Ecobonus auto elettriche e ibride: semaforo verde

Il decreto divide in due classi le vetture alle quali è possibile applicare gli incentivi che variano dai 1.500 ai 6.000 euro, ma Gian Primo Quagliano presidente del Centro Studi Promotor: "Iniziativa che serve a poco per il settore auto"

Sul sito ecobonus.mise.gov.it è attiva la piattaforma per conoscere gli ecobonus relativi all’acquisto di auto elettriche e ibride voluto da Governo e promosso dal ministero dello Sviluppo Economico, delle Infrastrutture e dei Trasporti oltre che da quello dell’Economia e delle Finanze.
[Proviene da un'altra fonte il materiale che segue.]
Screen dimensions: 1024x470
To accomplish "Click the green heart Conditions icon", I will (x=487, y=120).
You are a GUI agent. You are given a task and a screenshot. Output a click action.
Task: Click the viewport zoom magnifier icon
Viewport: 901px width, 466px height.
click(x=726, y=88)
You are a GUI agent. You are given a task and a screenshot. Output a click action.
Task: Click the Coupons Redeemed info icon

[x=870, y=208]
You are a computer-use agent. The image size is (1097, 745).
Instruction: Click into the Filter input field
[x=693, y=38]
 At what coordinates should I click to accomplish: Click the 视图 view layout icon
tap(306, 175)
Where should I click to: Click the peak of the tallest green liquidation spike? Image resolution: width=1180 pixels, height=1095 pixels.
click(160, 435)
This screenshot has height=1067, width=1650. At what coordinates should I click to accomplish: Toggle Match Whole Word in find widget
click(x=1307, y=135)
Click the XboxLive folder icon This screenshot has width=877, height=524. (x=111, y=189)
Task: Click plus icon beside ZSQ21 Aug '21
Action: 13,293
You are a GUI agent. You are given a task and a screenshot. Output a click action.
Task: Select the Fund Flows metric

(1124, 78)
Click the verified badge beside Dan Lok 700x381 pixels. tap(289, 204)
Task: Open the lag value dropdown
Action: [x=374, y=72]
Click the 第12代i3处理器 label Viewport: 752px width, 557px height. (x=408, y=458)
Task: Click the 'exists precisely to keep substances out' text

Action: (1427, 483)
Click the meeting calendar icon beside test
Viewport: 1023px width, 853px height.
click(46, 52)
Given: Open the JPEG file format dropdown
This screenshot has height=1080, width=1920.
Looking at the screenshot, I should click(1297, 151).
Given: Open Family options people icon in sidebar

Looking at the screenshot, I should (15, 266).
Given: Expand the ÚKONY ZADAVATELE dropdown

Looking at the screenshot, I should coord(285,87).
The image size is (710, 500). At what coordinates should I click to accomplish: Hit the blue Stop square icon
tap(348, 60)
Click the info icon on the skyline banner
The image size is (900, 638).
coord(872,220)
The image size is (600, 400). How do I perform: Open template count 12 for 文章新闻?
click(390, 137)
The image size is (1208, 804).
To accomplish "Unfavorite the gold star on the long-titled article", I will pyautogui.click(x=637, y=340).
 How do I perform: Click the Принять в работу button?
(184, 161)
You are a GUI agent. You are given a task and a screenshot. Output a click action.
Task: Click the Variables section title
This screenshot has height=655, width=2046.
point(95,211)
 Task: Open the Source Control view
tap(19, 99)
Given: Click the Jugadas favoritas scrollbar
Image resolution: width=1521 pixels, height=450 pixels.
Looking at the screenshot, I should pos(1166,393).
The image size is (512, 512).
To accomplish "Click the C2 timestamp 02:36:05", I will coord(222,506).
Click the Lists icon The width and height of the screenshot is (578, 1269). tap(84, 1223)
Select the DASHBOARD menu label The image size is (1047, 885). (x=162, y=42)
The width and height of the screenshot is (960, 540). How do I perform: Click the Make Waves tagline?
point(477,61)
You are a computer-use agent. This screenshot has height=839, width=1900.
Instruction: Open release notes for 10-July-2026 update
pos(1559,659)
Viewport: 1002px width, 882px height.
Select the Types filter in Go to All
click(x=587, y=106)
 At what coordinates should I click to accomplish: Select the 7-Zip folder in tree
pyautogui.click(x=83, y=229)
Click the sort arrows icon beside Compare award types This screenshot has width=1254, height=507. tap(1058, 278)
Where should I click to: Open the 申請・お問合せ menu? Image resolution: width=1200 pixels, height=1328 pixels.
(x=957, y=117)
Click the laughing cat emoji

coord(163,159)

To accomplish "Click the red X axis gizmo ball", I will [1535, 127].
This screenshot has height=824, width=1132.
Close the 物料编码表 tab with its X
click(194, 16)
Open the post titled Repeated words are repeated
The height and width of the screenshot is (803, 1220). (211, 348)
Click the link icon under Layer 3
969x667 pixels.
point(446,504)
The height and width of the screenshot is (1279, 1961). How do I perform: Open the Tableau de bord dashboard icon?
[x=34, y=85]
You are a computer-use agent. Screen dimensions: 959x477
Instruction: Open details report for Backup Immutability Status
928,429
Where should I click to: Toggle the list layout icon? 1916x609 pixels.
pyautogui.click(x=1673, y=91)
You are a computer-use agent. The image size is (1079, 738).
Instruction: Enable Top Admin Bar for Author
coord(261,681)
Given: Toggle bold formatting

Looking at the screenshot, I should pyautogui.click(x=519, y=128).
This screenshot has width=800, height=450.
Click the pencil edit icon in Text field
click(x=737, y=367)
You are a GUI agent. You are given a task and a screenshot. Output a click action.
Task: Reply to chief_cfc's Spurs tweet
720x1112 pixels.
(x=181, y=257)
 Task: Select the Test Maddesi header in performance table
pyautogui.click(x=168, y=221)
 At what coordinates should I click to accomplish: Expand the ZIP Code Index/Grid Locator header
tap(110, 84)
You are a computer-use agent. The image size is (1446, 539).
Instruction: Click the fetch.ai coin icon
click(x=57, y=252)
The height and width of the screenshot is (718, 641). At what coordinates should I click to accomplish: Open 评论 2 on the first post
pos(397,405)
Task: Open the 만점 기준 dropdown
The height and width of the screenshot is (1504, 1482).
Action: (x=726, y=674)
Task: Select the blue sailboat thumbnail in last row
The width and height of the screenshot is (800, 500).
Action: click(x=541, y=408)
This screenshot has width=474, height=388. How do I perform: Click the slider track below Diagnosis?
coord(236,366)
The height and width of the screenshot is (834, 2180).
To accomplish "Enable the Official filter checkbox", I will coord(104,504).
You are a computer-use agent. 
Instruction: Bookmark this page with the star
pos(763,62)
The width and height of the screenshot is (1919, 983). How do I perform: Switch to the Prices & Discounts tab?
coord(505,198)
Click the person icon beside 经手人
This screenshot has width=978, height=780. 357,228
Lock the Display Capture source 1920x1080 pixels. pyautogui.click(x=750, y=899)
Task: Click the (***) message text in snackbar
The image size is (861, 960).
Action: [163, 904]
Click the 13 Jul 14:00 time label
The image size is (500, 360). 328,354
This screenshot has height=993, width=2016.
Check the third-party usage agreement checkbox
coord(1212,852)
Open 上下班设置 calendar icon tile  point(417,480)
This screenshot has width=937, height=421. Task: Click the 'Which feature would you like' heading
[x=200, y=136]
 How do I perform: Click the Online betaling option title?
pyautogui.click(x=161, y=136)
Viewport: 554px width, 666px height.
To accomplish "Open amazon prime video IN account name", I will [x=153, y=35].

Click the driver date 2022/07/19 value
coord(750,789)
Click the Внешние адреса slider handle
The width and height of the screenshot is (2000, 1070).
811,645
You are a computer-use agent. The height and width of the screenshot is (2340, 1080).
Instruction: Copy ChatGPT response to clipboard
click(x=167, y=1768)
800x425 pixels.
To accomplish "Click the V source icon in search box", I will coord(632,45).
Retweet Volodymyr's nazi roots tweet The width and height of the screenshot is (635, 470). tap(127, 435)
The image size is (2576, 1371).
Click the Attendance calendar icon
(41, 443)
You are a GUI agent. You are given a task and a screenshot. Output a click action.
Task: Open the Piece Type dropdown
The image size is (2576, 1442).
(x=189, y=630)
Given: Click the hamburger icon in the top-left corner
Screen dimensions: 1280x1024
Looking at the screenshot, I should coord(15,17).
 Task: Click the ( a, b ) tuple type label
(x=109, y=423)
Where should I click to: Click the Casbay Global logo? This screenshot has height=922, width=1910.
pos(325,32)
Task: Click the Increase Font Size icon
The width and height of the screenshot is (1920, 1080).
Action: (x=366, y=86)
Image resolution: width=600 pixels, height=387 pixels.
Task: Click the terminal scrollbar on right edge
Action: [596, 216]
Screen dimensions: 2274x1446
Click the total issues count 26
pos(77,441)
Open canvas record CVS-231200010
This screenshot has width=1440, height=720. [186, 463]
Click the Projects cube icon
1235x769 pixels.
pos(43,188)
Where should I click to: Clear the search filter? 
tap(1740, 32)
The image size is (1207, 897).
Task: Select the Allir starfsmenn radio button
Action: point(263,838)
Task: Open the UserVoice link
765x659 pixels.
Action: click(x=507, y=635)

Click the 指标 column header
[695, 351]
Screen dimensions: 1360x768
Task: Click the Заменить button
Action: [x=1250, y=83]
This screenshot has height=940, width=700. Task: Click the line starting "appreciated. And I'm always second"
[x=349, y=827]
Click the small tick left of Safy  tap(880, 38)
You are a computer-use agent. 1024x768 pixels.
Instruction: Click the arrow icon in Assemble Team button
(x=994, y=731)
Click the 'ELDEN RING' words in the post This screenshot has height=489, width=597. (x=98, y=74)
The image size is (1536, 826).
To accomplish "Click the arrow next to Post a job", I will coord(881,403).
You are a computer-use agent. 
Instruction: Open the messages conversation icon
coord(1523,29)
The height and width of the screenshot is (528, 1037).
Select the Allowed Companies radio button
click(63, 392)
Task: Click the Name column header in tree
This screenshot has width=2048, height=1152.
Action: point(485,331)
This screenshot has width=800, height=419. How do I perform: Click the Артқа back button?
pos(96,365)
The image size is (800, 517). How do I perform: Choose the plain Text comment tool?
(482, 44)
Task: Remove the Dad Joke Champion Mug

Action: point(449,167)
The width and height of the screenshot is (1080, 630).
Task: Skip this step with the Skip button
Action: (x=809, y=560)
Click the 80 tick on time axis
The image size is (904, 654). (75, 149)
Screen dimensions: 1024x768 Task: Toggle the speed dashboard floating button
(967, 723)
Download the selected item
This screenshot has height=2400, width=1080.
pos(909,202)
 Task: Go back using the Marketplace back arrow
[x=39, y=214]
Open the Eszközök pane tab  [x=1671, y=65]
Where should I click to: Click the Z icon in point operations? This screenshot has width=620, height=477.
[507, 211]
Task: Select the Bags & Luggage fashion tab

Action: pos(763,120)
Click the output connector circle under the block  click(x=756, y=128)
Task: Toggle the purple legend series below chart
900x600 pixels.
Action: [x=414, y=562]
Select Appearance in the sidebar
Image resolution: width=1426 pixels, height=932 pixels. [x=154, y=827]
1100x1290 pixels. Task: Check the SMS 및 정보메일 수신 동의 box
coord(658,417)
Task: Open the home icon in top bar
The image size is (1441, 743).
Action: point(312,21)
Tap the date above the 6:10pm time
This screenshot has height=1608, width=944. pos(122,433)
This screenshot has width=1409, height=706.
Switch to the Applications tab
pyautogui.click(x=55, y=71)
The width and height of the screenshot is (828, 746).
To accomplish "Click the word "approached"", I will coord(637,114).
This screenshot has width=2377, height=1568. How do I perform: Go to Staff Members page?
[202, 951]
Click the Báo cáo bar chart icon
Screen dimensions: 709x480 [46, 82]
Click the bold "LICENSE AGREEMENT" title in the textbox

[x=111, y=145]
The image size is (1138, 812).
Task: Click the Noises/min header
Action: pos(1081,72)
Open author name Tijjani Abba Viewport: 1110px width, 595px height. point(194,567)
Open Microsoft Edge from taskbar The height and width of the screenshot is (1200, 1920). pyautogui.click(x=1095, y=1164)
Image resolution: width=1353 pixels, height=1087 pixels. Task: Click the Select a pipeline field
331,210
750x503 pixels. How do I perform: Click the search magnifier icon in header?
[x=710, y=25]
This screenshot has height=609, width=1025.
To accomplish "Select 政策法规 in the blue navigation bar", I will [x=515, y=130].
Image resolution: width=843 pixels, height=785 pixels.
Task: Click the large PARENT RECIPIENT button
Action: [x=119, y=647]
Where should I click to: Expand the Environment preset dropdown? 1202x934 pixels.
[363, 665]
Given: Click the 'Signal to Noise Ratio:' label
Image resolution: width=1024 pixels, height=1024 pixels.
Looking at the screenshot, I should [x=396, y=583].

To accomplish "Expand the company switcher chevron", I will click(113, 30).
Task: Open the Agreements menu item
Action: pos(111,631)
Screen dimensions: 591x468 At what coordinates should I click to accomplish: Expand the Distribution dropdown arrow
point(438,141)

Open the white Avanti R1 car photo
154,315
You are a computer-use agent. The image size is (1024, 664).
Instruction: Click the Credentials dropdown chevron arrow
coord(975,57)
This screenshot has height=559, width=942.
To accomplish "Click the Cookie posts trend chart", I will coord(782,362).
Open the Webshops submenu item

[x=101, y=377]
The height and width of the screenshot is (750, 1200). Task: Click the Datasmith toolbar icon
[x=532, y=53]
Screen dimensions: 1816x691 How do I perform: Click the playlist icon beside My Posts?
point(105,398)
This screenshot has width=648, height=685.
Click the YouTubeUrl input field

Ecobonus: tutto quello che c’è da sapere

Il provvedimento messo in atto consentirà ai concessionari delle case interessate di inserire su una piattaforma dedicata agli ecobonus e la prenotazione dell’incentivo. Il decreto divide le classi di vetture in due, con promo variabili dai 1.500 ai 6.000 euro. Del primo elenco fanno parte le auto elettriche con valori di emissioni di CO2 da 0 fino a 20 g/km, entro un listino massimo di 61.000 euro IVA compresa. La riduzione del prezzo è di 6.000 euro in caso di rottamazione di una vecchia auto omologata Euro 1, 2, 3 o 4, mentre rottamazione scende a 4.000 euro. Di questa lista fanno parte la Bmw i3, la Citroen C-Zero, la Hyundai Kona EV, la Kia Soul Eco Electric, la Nissan Leaf, la Smart Fortwo EQ, le Volkswagen e-Up, e-Golf e la Tesla Model 3.

La seconda classe è riservata a quei modelli (tutti ibridi plug-in) che sono omologati con emissioni di CO2 comprese fra 21 a 70 g/km. Lo sconto di cui si può usufruire è pari a 2.500 euro con rottamazione, valore che scende a 1.500 euro senza consegna di modello inquinante. I veicoli a regime di sconto sono l’Audi A3 e-Tron, le Bmw Active Tourer 225xe e Serie 5 versione 530e, le Kia Niro Plug In e Optima Plug-in Hybrid, la Mercedes GLC 350e, la Mini Countryman Cooper S E, la Mitsubishi Outlander Phev e la Toyota Prius Plug-in Hybrid.

Gian Primo Quagliano presidente del Centro Studi Promotor, si dice scettico sull’iniziativa, così come altri addetti ai lavori: “La pubblicazione ad oltre un mese dall’entrata in vigore degli ecobonus previsti dalla Legge Finanziaria per il 2019 non servirà certo a far uscire il mercato italiano dell’auto dalla situazione di pericolosa stagnazione in cui è entrato – ha detto all’ANSA -. Sarebbe stato molto più opportuno che il Governo avesse previsto il riconoscimento ai veicoli a basso impatto di un regime fiscale, come nel resto d’Europa, con detrazione integrale dell’IVA e deduzione integrale dai costi dell’ammortamento e degli oneri di gestione. Il processo di sostituzione dei veicoli tradizionali con soluzioni a basso impatto ambientale non può che iniziare dalle flotte aziendali, come, tra l’altro, sta succedendo all’Estero“.